AMMSM: Adaptive Motion Magnification and Sparse Mamba for Micro-Expression Recognition
This work addresses the challenge of recognizing subtle, short-duration micro-expressions for applications in emotion analysis, representing an incremental improvement with specific gains.
The paper tackles micro-expression recognition by proposing AMMSM, a multi-task learning framework that uses adaptive motion magnification and a sparse Mamba architecture, achieving state-of-the-art accuracy and robustness on two standard datasets.

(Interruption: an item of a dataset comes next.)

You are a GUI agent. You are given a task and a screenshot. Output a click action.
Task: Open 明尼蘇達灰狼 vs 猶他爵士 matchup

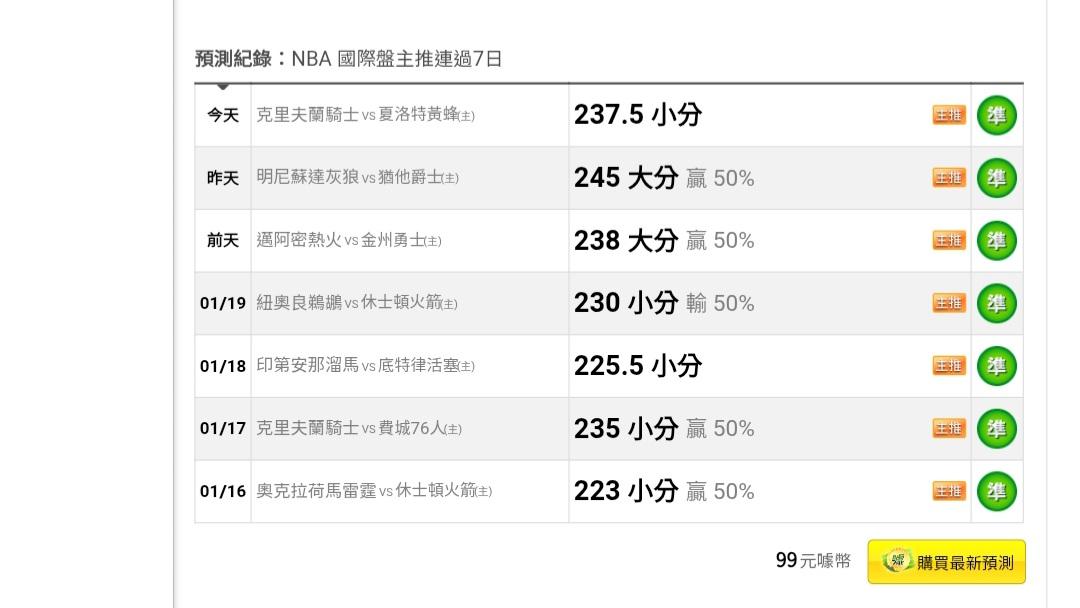357,178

Micro-expressions are typically regarded as unconscious manifestations of a person's genuine emotions. However, their short duration and subtle signals pose significant challenges for downstream recognition. We propose a multi-task learning framework named the Adaptive Motion Magnification and Sparse Mamba (AMMSM) to address this. This framework aims to enhance the accurate capture of micro-expressions through self-supervised subtle motion magnification, while the sparse spatial selection Mamba architecture combines sparse activation with the advanced Visual Mamba model to model key motion regions and their valuable representations more effectively. Additionally, we employ evolutionary search to optimize the magnification factor and the sparsity ratios of spatial selection, followed by fine-tuning to improve performance further. Extensive experiments on two standard datasets demonstrate that the proposed AMMSM achieves state-of-the-art (SOTA) accuracy and robustness.